Assessment of substances in groundwater and surface water:

  • PECgw national requirements must be fulfilled.
  • PECsw national requirements must be fulfilled.
  • The modelling endpoints should be identical to the endpoints used in the assessment by the reference MS.
  • Application dates used for risk assessment must cover the application time specified in the GAP.

Ecotoxicology (Section Part B9)

General

  • An assessment of the cumulative risk must be performed according to the Northern Zone Guidance Document for the concerned non-target species if the PPP contains more than one active substance.

  • Risk assessments must be performed for all relevant metabolites in the various compartments (soil, water, sediment).
  • When field studies are included in the risk assessment, a justification of the relevance of the studies for Norwegian environmental conditions should be provided.

Birds and mammals:

  • Higher tier risk assessments must be performed according to the Northern Zone Birds and Mammals Guidance Document.

Aquatic organisms:

  • Both a risk assessment with the single substances and a cumulative risk assessment needs to be performed with all relevant FOCUS scenarios required in Norway.
  • Risk assessment based on detailed FOCUS exposure profiles is not accepted in the Northern Zone.
  • The risk assessment must be conducted with risk mitigation measures accepted in Norway.
  • Only ETO-RAC from micro/mesocosm studies is accepted.  

Soil meso- and macrofauna:

  • Endpoints must be corrected by a factor of 2 if the log Kow is greater than 2, also if the toxicity tests are performed with soil containing less organic matter than 10%, unless it can be demonstrated by soil sorption data or other evidence that the toxicity is independent of organic carbon content in soil.

Arthropods other than bees:

  • If a higher tier risk assessment is triggered, studies on a sufficient number of species must be submitted according to the data requirements.
  • The VDF specified in the Northern Zone Guidance Document must be used.

Bees:

  • All toxicity data for bees required according to the data requirements set in Regulation (EC) 284/2013 must be submitted when the evaluation originally was carried out according to these requirements in the reference Member State.
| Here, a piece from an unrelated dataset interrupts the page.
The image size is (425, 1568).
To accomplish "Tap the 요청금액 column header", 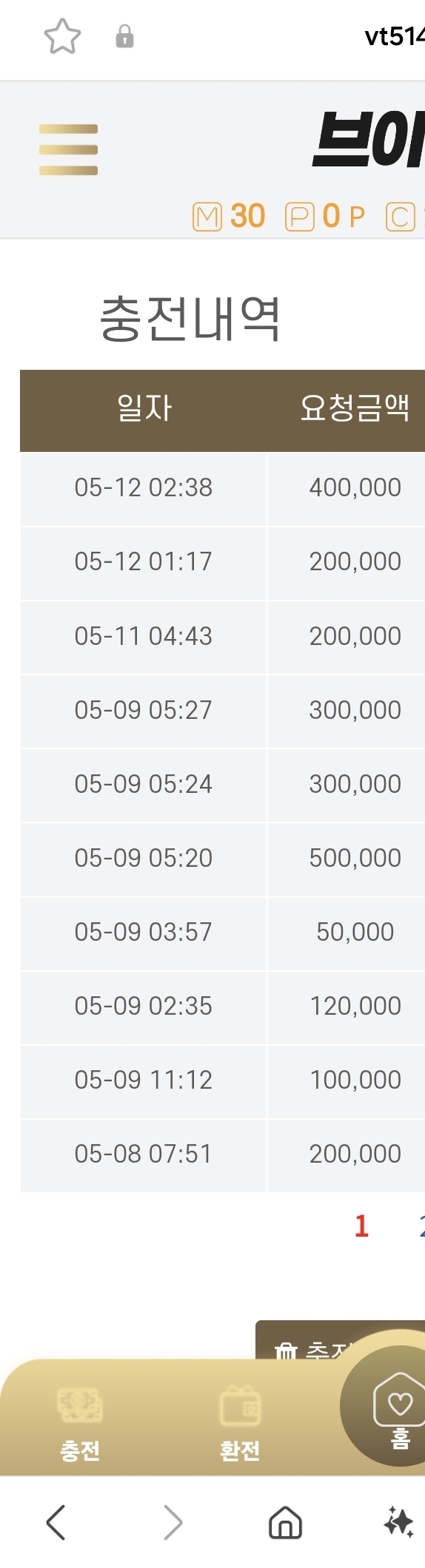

The risk assessment must then be performed according to the Northern Zone Guidance Document.

Confidential information (Section Part C)

  • All relevant impurities in the product shall be addressed in section Part C.
  • The co-formulants, i.e., the tradename, corresponding to those used in product batches for which a complete risk assessment was performed and relied on should be highlighted in bold.
  • The detailed complete (100 %) composition shall be provided for all co-formulants, including those defined as substances
  • Up-to-date safety data sheets (SDS) pursuant to Article 31 of Regulation (EC) No 1907/2006 as amended by Regulation (EC) No 453/2010 shall be provided.
  • A description of the formulation process shall be provided.